If so why not contact them and ask to meet up? The hashtag is a great way to open up communication with people outside of your network who have similar interests.

3. Use it to help you decide what to do at the show. You have a whole host of choices at a show the size of EIBTM. It is impossible to go to every stand or to see every speaker. So use the hashtag to help you make those decisions. If you aren’t sure about a session why not see if that speaker has tweeted using the hashtag? (in the speaker section below I will cover what they should be tweeting about) If they have tweeted I would say he/she is more likely to have put more effort into their engagement and involvement with the show. The same goes for exhibitors. As an attendee I will be using the hashtag as a pointer to the sessions I should attend and the stands I should visit.

How speakers should make the most of an event #tag

1. Use it to provide more learning. It is unlikely that any speaker is really able to get everything over to those gathered to listen to her during their short session. So use the hashtag as a way to point to extra content. It’s a great way to get people to do a bit of prep before they attend your session – perhaps a blog on the issue you are covering or other content related to the session.

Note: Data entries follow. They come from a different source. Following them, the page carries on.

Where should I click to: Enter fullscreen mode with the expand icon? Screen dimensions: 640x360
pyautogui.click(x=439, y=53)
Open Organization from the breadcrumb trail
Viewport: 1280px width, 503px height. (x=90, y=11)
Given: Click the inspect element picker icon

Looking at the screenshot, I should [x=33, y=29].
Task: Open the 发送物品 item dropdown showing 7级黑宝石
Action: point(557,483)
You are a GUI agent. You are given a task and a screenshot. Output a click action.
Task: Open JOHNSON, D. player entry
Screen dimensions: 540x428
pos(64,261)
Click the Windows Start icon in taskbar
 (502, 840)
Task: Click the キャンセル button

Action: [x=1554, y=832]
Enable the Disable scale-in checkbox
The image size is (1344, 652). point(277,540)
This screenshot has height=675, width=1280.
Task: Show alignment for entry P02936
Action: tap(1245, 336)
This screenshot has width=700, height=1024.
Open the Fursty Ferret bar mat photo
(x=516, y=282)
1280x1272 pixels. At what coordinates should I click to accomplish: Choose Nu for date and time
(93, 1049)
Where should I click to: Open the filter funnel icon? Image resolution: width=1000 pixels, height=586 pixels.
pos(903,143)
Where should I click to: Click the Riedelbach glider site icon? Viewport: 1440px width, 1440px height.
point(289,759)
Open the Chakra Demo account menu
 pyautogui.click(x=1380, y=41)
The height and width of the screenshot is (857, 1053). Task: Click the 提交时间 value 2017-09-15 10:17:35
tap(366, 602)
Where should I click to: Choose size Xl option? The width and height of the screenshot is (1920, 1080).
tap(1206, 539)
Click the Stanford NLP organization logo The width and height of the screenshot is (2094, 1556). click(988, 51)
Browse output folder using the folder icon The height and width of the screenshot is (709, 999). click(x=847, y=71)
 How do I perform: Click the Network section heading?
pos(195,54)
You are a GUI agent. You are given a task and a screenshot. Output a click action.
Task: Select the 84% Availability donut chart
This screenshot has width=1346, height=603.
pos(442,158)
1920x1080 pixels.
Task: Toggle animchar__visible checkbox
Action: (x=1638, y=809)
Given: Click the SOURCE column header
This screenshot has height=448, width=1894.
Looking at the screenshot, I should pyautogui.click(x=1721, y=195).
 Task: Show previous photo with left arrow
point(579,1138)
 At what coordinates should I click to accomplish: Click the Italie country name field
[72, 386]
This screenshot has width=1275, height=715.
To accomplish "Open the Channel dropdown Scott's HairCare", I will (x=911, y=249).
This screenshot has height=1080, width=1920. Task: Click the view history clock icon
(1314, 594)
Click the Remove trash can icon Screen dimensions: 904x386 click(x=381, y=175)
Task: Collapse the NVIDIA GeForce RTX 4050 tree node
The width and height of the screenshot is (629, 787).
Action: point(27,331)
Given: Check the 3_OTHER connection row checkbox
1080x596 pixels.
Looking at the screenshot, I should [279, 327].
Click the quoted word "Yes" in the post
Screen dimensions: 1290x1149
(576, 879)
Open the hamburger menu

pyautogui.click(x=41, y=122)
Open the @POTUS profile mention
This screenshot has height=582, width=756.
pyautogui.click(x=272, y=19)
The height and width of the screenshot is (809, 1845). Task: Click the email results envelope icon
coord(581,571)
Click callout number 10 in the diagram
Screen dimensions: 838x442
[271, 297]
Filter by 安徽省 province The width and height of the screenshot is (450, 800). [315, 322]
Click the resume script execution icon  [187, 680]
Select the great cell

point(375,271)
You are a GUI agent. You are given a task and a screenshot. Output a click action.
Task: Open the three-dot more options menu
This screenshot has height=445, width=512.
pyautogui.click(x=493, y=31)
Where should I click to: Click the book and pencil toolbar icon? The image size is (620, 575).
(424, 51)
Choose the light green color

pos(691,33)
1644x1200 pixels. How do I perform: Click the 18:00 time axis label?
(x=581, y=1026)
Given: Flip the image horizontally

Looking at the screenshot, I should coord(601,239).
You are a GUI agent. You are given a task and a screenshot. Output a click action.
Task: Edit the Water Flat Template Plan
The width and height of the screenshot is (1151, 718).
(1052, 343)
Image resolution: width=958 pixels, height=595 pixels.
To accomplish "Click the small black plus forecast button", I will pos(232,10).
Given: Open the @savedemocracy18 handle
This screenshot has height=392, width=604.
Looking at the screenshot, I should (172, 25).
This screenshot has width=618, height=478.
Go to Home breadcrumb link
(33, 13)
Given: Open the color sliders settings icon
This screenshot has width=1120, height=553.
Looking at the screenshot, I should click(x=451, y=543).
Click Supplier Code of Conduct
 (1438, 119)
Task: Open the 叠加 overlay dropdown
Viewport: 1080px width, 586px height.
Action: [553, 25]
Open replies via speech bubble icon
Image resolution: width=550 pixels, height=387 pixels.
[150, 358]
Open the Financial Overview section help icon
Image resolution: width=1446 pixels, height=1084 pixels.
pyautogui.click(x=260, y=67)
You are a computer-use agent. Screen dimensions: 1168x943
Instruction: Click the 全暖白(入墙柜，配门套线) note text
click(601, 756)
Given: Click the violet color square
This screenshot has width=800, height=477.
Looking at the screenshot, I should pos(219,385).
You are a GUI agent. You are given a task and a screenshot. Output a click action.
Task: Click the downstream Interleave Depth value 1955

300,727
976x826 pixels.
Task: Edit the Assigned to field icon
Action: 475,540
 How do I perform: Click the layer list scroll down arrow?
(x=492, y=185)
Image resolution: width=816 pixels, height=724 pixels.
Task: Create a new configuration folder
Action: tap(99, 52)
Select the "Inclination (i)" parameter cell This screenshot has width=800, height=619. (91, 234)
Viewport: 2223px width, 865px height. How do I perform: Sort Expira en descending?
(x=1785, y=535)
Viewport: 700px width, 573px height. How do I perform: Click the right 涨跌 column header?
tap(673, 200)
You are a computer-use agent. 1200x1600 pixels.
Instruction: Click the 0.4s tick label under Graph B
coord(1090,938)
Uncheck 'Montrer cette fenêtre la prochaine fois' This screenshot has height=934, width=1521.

2. Use the hashtag to engage with your audience. Jump on the hashtag and use it to check and tailor the content you are covering. Ask your potential audience. After your session use it to see if you missed anything out of your session as well as highlighting more content related to your session.

3. Use it to promote your session. You want the right people at your session so use the hashtag to tell people who that is and why they should attend your session.

How exhibitors should make the most of an event #tag

1. Generate leads. Follow people who use the hashtag. Retweet their great content. Start engaging with attendees before the event. Try to make sure that the people who arrive on your stand already know who you are and more importantly that you have taken the time to know who they are.

2. Shorten your sales pipeline. Use the hashtag to see who is attending the event. You won’t have a complete list from the organisers so use the hashtag to find out. Find out a bit more about their business via their Twitter profile. Contact them if they are relevant, if you think you can really help them. With this proactive approach you could have them arrive on your stand to discuss the proposal you’ve already worked on.

3. Don’t just highlight that you are taking a stand but highlight why people should seek you out. Upload links to content using the hashtag. Demonstrate that you understand your clients business by commenting and retweeting.

Use it to prove that you are committed to your customers and serious about doing business at the show.

How organisers should make the most of an event #tag

This is the simple part. As organisers we can add so much value to our events if we lead on use of the hashtag. This link explains how organisers can best use the hashtag in detail.

But in general all we have to do is promote the benefits (like I’ve listed above) to our stakeholders. When people use our hashtag there is so much in it for us so we have to put that bit more into it. We have to educate and inform. And most importantly we have to lead and demonstrate that we really know what not only we are talking about but what our attendees, exhibitors and speakers want to talk about.